Tobacco products command high values. They are easily transportable, making them an easy target for smugglers. Evidence suggests that smuggling is integral to the operation of the international cigarette market and driven by the ferocious competition between the tobacco multinationals for new markets.
"Umbrella operations" refer to an alleged tobacco company practice of using the presence of a small amount of legal imports into a country to justify an advertising campaign that is really aimed at promoting sales of more numerous black-market cigarettes.
Suspicions about industry involvement in cigarette smuggling have grown since 1997, when researchers demonstrated, by comparing annual global exports with global imports, that about one-third of all cigarettes entering international commerce each year could not be accounted for. But proof remained elusive until 1999, when millions of pages of corporate documents, unearthed during numerous health-related lawsuits, became publicly available as part of the tobacco industry's November 1998 settlement with the U.S. states.
International smuggling of cigarettes is estimated to cost foreign governments $16 billion each year in lost revenues. The United Kingdom government loses between £1 billion and £1.5 billion each year of tax revenues from cigarettes due to the increase in smuggling of cigarettes from other countries in Europe. Cigarettes in the United Kingdom cost on average £1.50 more than packets on the continent, reflecting stated government policy to discourage smoking by heavily taxing smokers.

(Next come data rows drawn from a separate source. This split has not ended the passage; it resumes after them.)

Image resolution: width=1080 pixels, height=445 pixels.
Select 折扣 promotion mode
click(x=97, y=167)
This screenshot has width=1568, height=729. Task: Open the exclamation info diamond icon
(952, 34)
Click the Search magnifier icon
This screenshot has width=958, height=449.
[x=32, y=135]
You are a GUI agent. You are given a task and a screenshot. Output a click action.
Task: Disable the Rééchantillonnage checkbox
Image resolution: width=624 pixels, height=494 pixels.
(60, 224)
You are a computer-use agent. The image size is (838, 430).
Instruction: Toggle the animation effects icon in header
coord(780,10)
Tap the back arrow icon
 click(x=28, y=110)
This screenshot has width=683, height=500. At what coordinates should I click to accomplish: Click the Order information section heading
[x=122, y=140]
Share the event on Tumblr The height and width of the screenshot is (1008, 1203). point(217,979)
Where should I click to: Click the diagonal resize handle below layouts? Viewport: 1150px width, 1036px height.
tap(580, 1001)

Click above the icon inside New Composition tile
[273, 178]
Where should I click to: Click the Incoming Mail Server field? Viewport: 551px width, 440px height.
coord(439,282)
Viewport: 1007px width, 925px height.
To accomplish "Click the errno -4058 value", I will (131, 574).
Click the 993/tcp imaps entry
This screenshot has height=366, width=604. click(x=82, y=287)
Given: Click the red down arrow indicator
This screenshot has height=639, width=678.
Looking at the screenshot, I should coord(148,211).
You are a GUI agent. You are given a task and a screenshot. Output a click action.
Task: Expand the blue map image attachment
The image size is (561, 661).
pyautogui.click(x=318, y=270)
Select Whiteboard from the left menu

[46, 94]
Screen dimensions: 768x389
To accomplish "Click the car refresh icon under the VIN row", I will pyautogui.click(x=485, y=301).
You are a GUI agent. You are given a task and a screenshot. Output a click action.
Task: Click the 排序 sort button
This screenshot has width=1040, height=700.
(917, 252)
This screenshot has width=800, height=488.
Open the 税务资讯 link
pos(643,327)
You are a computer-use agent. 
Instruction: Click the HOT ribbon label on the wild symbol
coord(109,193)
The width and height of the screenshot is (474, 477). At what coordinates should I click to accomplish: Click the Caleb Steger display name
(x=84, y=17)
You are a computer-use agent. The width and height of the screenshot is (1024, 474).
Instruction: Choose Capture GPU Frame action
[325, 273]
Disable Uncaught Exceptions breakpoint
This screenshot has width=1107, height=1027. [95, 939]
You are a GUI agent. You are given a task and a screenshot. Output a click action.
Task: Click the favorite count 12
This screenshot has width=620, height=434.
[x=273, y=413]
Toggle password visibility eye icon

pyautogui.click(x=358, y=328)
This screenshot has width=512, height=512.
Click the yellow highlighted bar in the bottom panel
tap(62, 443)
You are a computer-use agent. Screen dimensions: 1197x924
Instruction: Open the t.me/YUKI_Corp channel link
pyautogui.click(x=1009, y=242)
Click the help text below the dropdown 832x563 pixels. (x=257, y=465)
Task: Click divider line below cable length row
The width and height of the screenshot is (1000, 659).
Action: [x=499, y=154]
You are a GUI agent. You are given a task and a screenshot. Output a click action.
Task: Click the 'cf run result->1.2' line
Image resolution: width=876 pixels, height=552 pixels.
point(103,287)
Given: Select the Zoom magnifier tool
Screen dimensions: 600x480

It is reported that two organised crime groups alone in Italy take in $500 million each year by smuggling Marlboro cigarettes from Switzerland into Italy. Much of Europe's tobacco trade takes place in Switzerland, where the law basically does not view selling cigarettes to people who smuggle them into another country as a crime.
Truckloads of cigarettes made in Montreal, Canada are shipped to warehouses in New York state in the United States, or elsewhere. Because they are purportedly bound for U.S. or overseas markets, they are not subject to Canada's high tobacco taxes. A modest U.S. federal tax may be paid if the declared destination is the United States. The cigarettes are transferred to the U.S. side of Akwesasne Mohawk territory, which boasts dozens of cigarette shops paying no state taxes. Smugglers take them to the Canadian side in boats on the St. Lawrence, or in cars, vans and pickups plying lightly patrolled border roads. The cigarettes go by various routes to Canadian city streets, where blackmarket operators can take profits and still undercut prices of fully taxed cigarettes. Many smuggled cigarettes end up in Montreal, where they were made.
In 1998, member states of the European Union seized nearly 5 billion smuggled cigarettes, which represented a loss of 118 million euro for the EU budget.
In 2000 it was reported that a multinational tobacco company had relied on a broad smuggling network in the Asian region (Afghanistan, Bangladesh, Burma, Cambodia, China, India, Laos, Malaysiaé, Pakistan, Thailand, Vietnam) in order to improve its market share in the period 1988-96. The company supplied distributors whom it knew would smuggle its cigarettes and circumvent taxes, thus maintaining market share.
In 1999 the WHO estimated that about 300 billion cigarettes, approximately a third of all exports -- enter countries as contrabrand each year.
2. Cigarette smuggling is not a victimless crime: the latest projections suggest that one billion people will be killed by tobacco in the 21st Century, the vast majority in developing countries. As the tobacco multinationals turn their marketing firepower on developing countries, tobacco taxation is an vital counter-measure, but this is undermined by large scale smuggling.